[Items stored from a collection]
· · · · ·

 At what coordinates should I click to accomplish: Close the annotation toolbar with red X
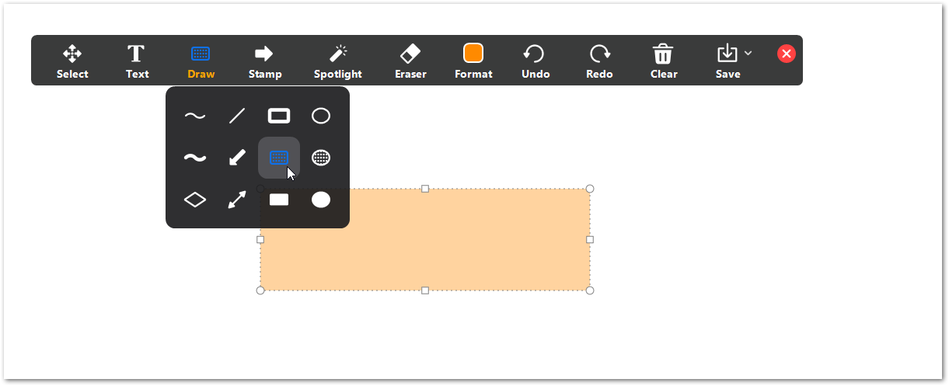tap(787, 54)
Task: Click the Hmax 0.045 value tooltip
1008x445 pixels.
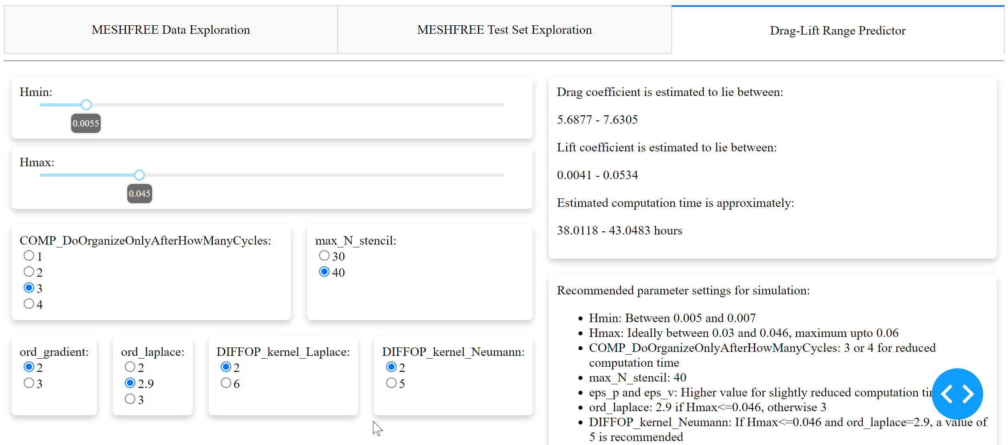Action: pyautogui.click(x=139, y=194)
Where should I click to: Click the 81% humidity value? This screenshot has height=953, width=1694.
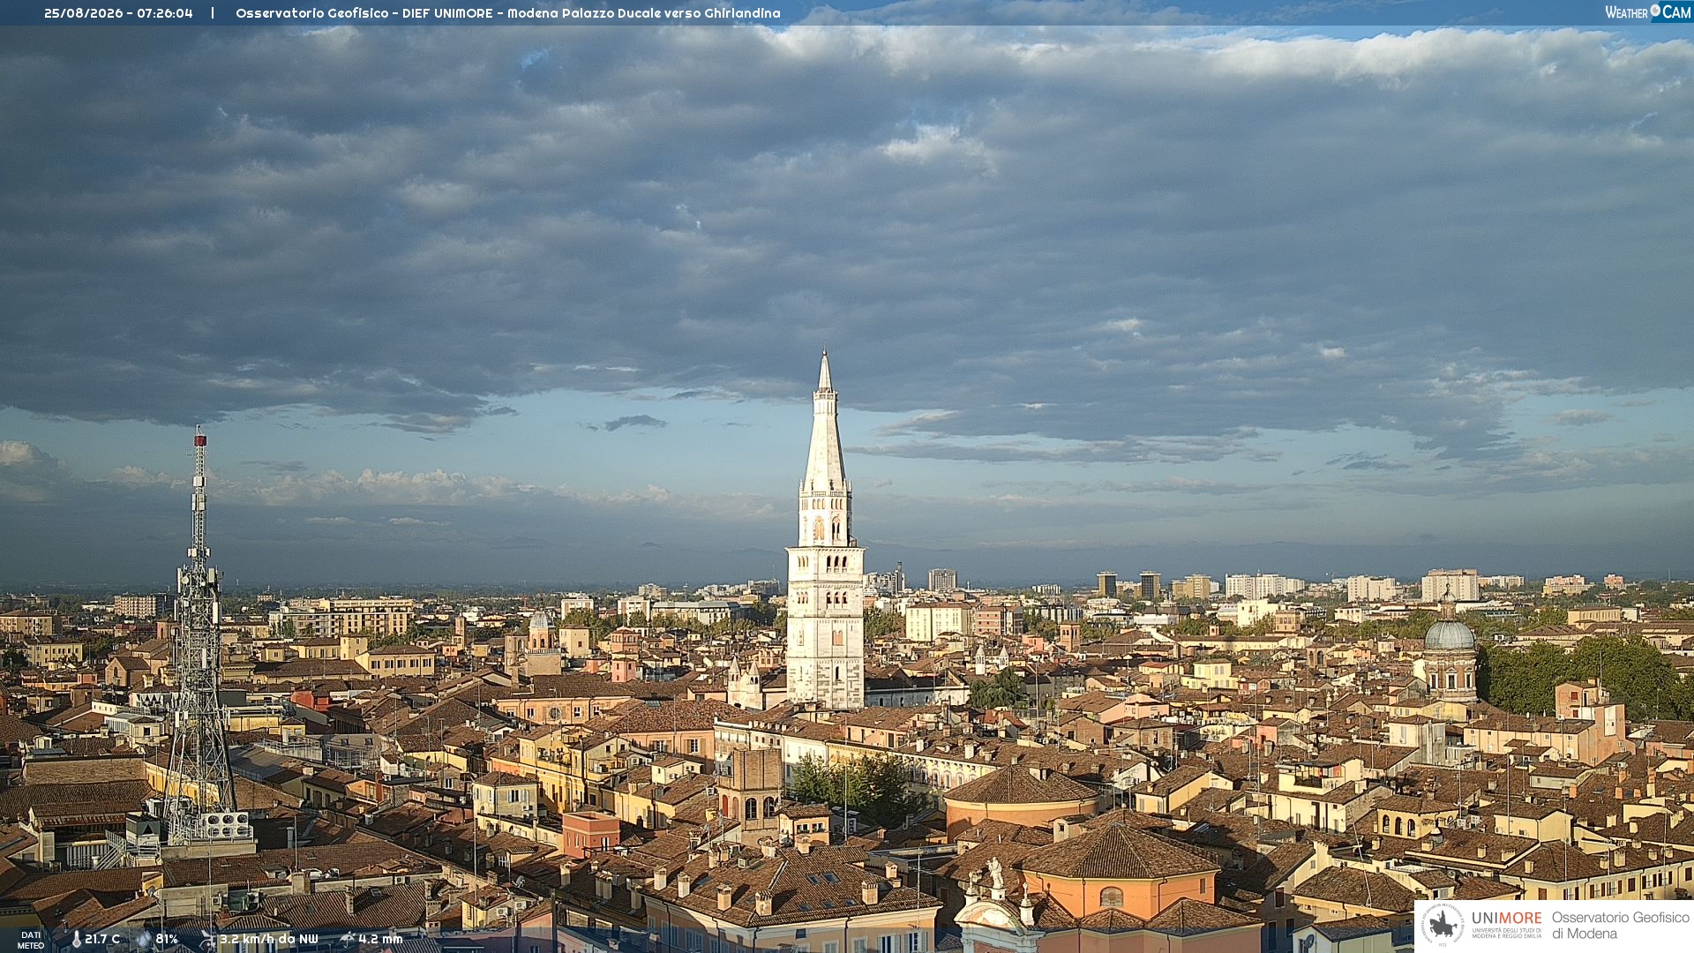[x=167, y=940]
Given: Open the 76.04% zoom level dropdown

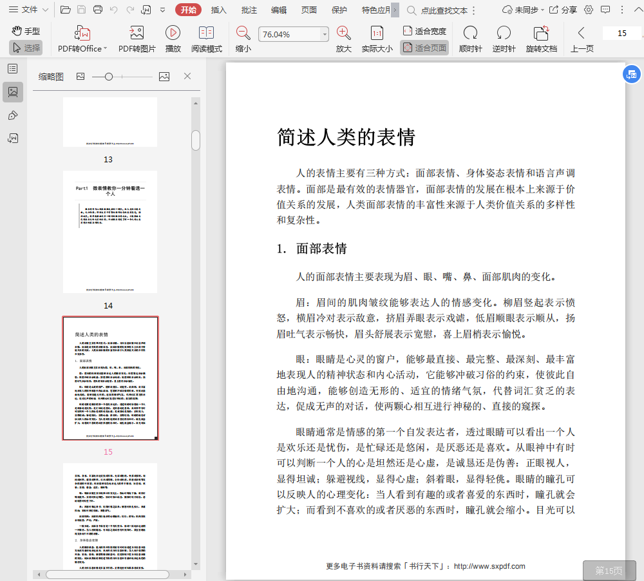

· · · · ·

**SET EXERCISE**
Arrange every line of the data above as a numbered list, skipping blank lines. Omit the pictures from your list.

**ANSWER TO THIS TASK**
1.  At what coordinates should I click to accomplish: Close the annotation toolbar with red X
2. tap(787, 54)
3. Task: Click the Hmax 0.045 value tooltip
4. 1008x445 pixels.
5. Action: pyautogui.click(x=139, y=194)
6. Where should I click to: Click the 81% humidity value? This screenshot has height=953, width=1694.
7. [x=167, y=940]
8. Given: Open the 76.04% zoom level dropdown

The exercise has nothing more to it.